He married his first cousin,1 Martha Ann Bitner (1859-1883), in 1834. Like his big brother Uncle Amos, Benjamin remained monogamous through the lifetime of his first wife and then later took two plural wives, as Latter-day Saint men were expected to do, in those days. He had fifteen children in all, five with each wife.

According to his life sketch2 in Conquerors of the West, Uncle Benjamin “joined a volunteer cavalry to protect the mail and telegraph lines...” He and his family later ran a hotel and “Eating House” called “Neff’s Station at Dry Creek” fifteen miles south of East Mill Creek, between present-day Draper and South Jordan.

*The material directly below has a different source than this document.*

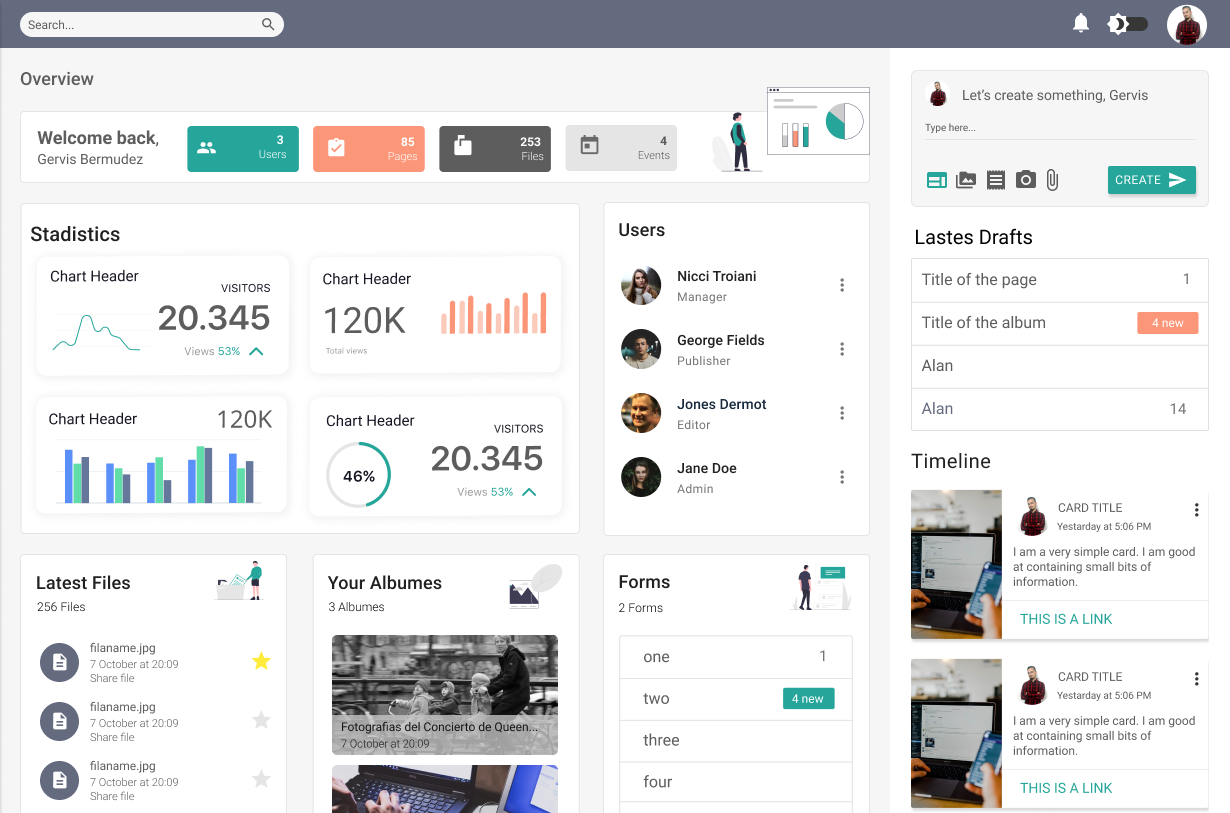
Task: Open the first timeline card's more menu
Action: tap(1196, 510)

He was called as a missionary to his native Pennsylvania in 1875. Shortly after his arrival there, however, his health failed, and he was obliged to return home. Rumors persist in the family that when he died eight years later, it was by his own hand, out of despondency over chronic ill health.
1Martha was a daughter of Grandma Mary Barr Neff’s sister Anna Barr Musser Bitner Starr. Benjamin’s big brother, our Grandpa Franklin Neff, had already married Martha’s half-sister, Elizabeth Musser. Our Pennsylvania Dutch forebears clearly believed that matrimony, like charity, begins at home. We have a wonderful collection of pioneer letters written by Aunt Anna, Cousin/Aunt Martha, Cousin-sorta-Step-Grandma Elizabeth, and others, when you’re ready to read it. It’s called The Ox-Team Salvation.
2Florence C Youngberg, Conquerors of the West: Stalwart Mormon Pioneers. National Society of the Sons of Utah Pioneers (Salt Lake:1999), pp. 1766-69.